Efficacy of Rituximab as Adjunctive Therapy to Immunosuppressive Agents in Adult Primary Focal Segmental Glomerulosclerosis.
Osama Nady Mohamed, Marwa Ibrahim Mohamed, Shereen Mohammed Mohammed Elsaghir, Shimaa Abdelrazek, Aml Azzam, Tarek Mahmoud Senosy Mohamed, Hassan M H Mohammed, Rasha Yousef, Ayman Ahmed Abd Rabou, Reem Y Abdelazeem Elgarhy, Alaa Khalifa Mohamed Mahdy, Mohamed Ahmed Abdelsamie, Manar M Sayed, Eman Fathi, Nermeen Dahi Mohammed Toni
Abstract
Open AccessIntroduction: Primary focal segmental glomerulosclerosis (FSGS) is a rare, likely immune-related disease. Rituximab (RTX) may help manage it, but existing adult data are limited and mainly based on case reports or case series.

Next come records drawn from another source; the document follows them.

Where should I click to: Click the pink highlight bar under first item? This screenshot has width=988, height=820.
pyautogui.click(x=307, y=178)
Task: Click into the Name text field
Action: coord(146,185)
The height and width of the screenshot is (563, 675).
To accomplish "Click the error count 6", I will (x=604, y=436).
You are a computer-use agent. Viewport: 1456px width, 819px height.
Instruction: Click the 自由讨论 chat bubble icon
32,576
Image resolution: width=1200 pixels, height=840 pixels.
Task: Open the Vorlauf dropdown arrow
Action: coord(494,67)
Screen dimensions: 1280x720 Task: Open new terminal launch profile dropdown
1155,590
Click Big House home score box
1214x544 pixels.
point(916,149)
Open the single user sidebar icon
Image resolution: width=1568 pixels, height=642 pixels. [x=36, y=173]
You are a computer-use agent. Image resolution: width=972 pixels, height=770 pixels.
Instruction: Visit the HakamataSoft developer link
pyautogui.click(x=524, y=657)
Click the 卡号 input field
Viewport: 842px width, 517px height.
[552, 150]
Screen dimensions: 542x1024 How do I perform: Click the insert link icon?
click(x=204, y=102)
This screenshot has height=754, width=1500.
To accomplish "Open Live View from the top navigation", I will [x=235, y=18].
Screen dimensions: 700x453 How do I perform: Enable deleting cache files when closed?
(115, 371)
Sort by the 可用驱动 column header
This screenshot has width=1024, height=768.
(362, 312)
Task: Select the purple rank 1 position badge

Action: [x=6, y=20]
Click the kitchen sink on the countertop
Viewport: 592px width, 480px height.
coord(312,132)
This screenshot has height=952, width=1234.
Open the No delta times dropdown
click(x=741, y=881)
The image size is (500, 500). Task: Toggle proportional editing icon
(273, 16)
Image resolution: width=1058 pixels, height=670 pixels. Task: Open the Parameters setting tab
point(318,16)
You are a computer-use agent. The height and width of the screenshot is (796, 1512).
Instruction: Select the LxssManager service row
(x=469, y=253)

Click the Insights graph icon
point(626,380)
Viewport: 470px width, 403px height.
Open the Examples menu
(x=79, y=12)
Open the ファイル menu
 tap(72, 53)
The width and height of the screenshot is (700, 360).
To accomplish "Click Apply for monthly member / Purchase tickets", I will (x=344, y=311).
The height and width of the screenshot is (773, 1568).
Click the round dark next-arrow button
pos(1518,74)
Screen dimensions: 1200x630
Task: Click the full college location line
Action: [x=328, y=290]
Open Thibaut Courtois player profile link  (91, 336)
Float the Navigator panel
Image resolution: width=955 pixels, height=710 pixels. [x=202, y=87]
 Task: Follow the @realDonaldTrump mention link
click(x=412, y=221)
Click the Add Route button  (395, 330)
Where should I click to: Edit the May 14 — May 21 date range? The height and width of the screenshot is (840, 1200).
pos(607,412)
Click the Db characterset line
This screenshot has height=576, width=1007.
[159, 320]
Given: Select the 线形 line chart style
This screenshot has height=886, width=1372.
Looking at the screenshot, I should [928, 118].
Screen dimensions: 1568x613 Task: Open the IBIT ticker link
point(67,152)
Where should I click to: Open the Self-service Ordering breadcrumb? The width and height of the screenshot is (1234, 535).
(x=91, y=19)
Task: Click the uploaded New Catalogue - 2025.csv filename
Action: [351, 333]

We aimed to evaluate RTX treatment outcomes in a large, multicenter adult cohort. Methods: This was a retrospective study of 160 patients with primary FSGS treated with RTX as adjunctive therapy to standard immunosuppressive agents between March 2015 and June 2023, that evaluated treatment responses at 3, 6, and 12 months, followed by an extended 24-month follow-up to assess long-term outcomes. Treatment outcomes included complete response (CR), partial response (PR), or no response. Treatment-related adverse effects and relapse-free survival (RFS) were evaluated at each visit. Patients undergoing RTX retreatment and those monitored for an extended 24-month period were analyzed independently. Results: Response rates at 3, 6, and 12 months were 57%, 71%, and 74%, respectively. Twelve-month RTX response was positively associated with lower baseline 24-hour proteinuria (odds ratio [OR] = 0.49, P = 0.043), steroid dependency (OR = 20.59, P = 0.002), and not otherwise specified (NOS) variant (OR = 234.19, P = 0.004), whereas it was negatively associated with calcineurin inhibitor (CNI) resistance (OR = 0.03, P = 0.01), treatment-related adverse effects (OR = 0.02, P = 0.003), and CD20+ B-cell repopulation at 6 months (OR = 0.08, P = 0.02). Thirty adverse effects occurred in 16 patients. Twelve-month responders had significantly longer RFS (mean: 32.8 months, 83.1% relapse-free) compared with nonresponders (median: 9 months, 16.7% relapse-free; P < 0.001). RTX retreatment was administered to 44 patients, with 2 achieving CR and 18 achieving PR. During long-term follow-up, 82 of 118 responders at 12 months maintained a sustained response, whereas 20 relapsed. Twenty-two of 42 nonresponders at 12 months had persistent disease despite RTX retreatment, whereas 10 achieved PR. Conclusion: RTX shows promise in treating primary FSGS, particularly in steroid-dependent patients, those with less severe nephrotic syndrome, and previous responders. RTX offers durable responses for most patients, but long-term management remains challenging in those who relapse and need retreatment.